The Golden Age of Science Fiction: Jim Burns

Deathworms of Kratos
Deathworms of Kratos

Farnham's Freehold
Farnham’s Freehold

Son of Man
Son of Man

The British Science Fiction Association (BSFA) Awards have been presented by the British Science Fiction Association since 1970 and were originally nominated for and voted on by the members of the Association. The Artist Award was created in 1980, when the inaugural award was won by Jim Burns, who would go on to win it three more times before the award was changed in 1987.  In 1987, the British Science Fiction Association changed the award to honor specific art as the Artwork Award, which Burns has won eleven times, including a five year winning streak.  His most recent win was in 2018 when his painting for the cover of The Ion Raider tied Victor Ngai’s painting for “Waiting on a Bright Moon.”

After leaving the Royal Air Force, Burns studied at St. Martin’s School of Art in London, graduating in 1972, when he signed on with the Young Artists Agency.  He began providing covers and interior illustrations for British publishers in 1973 and his work appeared exclusively in British editions through 1980. During that time, he also moved from using water colors to gouache to oils.

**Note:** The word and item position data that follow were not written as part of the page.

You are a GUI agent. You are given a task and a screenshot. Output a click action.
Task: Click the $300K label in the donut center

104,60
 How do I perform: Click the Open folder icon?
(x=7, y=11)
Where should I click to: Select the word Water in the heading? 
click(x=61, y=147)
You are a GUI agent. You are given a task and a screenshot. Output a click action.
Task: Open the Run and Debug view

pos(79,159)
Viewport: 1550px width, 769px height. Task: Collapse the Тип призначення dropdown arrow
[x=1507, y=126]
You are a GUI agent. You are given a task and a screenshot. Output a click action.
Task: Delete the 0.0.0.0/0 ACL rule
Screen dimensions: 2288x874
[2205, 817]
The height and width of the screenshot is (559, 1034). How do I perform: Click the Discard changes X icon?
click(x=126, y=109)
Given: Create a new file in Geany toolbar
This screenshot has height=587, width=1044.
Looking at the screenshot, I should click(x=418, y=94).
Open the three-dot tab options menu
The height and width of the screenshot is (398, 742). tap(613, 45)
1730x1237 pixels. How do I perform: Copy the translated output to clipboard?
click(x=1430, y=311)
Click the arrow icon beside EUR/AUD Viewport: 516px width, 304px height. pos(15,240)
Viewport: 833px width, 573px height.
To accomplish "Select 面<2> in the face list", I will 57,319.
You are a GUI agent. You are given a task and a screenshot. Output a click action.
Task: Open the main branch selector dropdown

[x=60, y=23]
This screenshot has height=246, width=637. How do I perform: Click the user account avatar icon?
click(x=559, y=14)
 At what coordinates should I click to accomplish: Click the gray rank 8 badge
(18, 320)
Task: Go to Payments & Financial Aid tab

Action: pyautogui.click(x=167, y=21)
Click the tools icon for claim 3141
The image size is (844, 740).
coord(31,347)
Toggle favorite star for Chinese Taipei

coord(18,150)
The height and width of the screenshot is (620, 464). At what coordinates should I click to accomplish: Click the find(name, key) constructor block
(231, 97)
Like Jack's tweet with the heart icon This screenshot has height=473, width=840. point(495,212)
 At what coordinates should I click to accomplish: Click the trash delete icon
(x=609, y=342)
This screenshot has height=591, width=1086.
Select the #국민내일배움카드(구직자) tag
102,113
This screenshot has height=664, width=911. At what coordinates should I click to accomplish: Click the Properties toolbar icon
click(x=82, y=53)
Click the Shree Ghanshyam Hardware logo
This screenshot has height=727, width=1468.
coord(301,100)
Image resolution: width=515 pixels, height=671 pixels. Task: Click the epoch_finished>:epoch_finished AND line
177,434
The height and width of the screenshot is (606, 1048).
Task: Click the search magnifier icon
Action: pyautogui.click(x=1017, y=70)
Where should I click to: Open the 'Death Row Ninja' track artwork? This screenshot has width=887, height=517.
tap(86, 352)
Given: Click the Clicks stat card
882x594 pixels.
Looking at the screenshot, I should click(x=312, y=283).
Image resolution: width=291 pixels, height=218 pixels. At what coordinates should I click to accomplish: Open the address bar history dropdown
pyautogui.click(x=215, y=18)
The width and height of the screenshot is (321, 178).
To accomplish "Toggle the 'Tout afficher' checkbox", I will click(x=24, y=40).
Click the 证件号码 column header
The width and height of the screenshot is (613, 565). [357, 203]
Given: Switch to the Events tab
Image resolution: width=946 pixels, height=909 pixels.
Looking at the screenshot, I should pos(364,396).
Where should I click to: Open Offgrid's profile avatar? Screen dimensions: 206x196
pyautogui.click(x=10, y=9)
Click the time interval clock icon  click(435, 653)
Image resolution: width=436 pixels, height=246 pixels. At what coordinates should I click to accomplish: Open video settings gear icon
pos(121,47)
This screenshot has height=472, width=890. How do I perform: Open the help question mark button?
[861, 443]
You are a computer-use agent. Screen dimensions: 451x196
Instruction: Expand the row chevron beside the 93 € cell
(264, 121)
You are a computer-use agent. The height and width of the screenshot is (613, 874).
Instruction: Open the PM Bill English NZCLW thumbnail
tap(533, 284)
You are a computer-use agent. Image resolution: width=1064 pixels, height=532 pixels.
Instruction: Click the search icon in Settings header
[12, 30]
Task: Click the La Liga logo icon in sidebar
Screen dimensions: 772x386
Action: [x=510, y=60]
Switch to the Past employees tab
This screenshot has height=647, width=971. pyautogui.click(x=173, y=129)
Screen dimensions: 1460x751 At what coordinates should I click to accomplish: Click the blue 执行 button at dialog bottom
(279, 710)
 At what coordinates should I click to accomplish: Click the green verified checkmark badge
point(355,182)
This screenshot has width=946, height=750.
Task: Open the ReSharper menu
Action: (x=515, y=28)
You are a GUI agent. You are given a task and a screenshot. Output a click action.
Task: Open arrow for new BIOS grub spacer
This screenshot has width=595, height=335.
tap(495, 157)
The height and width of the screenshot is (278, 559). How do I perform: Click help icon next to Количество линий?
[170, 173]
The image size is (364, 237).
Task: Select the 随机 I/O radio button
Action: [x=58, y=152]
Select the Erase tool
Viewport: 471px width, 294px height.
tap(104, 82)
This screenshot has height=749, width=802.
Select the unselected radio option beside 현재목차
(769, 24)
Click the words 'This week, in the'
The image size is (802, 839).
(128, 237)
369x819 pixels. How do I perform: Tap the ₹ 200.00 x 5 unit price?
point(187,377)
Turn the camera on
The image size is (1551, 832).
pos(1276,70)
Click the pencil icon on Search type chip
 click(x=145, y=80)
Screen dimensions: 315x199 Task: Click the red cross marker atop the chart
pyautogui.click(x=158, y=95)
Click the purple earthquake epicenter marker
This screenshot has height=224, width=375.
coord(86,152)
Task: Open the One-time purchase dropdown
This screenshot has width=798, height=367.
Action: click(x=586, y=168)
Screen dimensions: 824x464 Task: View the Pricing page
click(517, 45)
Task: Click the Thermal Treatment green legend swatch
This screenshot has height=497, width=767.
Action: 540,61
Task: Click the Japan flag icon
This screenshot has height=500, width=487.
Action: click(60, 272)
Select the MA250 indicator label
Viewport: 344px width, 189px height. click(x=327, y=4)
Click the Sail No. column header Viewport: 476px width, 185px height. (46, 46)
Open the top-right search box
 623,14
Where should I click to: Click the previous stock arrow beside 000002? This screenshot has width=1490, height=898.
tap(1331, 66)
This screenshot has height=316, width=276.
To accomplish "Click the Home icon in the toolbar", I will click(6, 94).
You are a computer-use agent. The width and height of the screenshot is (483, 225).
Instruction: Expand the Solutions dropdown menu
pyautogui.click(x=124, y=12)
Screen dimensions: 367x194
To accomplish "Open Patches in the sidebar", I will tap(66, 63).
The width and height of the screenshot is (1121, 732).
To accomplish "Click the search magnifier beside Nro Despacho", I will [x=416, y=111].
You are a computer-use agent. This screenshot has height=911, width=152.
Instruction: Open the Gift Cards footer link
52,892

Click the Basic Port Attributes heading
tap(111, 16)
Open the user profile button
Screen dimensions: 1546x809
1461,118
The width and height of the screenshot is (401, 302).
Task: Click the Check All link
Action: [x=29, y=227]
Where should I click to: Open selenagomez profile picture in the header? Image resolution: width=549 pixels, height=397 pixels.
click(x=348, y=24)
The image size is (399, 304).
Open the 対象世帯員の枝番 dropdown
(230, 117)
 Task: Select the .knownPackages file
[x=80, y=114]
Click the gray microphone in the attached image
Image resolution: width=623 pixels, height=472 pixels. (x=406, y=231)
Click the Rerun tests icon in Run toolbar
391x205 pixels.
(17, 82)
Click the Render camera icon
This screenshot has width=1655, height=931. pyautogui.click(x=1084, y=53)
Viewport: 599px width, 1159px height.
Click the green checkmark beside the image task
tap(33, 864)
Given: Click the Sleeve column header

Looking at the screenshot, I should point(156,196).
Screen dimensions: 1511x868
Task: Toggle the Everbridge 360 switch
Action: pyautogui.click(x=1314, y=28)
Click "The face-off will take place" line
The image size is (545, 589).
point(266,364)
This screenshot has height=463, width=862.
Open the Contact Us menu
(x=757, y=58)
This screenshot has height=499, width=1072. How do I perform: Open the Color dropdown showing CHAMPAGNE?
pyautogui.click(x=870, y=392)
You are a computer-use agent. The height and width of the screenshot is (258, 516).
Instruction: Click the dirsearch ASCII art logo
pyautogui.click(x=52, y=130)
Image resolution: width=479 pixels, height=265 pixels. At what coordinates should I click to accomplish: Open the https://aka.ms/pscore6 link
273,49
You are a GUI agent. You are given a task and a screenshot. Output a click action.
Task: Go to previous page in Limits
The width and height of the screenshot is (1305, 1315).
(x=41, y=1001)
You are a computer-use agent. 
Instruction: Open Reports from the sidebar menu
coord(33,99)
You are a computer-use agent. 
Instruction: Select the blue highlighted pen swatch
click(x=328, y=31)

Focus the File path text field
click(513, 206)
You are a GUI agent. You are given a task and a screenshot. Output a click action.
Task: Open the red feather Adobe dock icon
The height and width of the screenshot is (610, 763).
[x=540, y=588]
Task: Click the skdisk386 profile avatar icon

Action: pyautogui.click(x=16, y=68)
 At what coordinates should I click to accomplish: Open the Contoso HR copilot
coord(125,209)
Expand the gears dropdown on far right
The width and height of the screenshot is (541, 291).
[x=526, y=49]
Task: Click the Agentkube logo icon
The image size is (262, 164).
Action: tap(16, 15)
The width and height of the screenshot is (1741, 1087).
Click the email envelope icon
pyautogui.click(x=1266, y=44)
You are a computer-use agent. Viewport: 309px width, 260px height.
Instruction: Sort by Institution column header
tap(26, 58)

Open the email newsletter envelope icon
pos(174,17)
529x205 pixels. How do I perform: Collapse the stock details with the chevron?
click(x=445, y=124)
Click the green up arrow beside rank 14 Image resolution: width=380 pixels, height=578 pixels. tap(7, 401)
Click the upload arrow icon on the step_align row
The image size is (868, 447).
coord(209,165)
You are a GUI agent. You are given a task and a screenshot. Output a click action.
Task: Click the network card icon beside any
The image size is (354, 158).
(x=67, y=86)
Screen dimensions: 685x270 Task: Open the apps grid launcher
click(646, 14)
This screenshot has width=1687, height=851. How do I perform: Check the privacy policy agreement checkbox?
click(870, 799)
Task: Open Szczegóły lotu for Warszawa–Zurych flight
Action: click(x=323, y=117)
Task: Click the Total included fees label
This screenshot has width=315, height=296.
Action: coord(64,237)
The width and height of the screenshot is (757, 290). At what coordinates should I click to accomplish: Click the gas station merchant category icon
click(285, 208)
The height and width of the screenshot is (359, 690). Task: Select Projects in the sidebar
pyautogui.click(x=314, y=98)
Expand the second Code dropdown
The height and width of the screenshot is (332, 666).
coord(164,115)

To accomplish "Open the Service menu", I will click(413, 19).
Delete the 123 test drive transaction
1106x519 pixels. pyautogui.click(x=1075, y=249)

Some of Burns’ work that appeared in 1979 included a cover for Robert A. Heinlein’s Farnham’s Freehold for Corgi Books showing the main characters standing in a valley watching a flying city. His cover by Robert Silverberg’s Son of Man has an alien figure curled up in the foreground with a naked man reclining in the background. His cover for Edmund Cooper’s The Deathworms of Kratos is less easy to decipher, but appears to show a man in heavy space armor being attacked by the titular worms.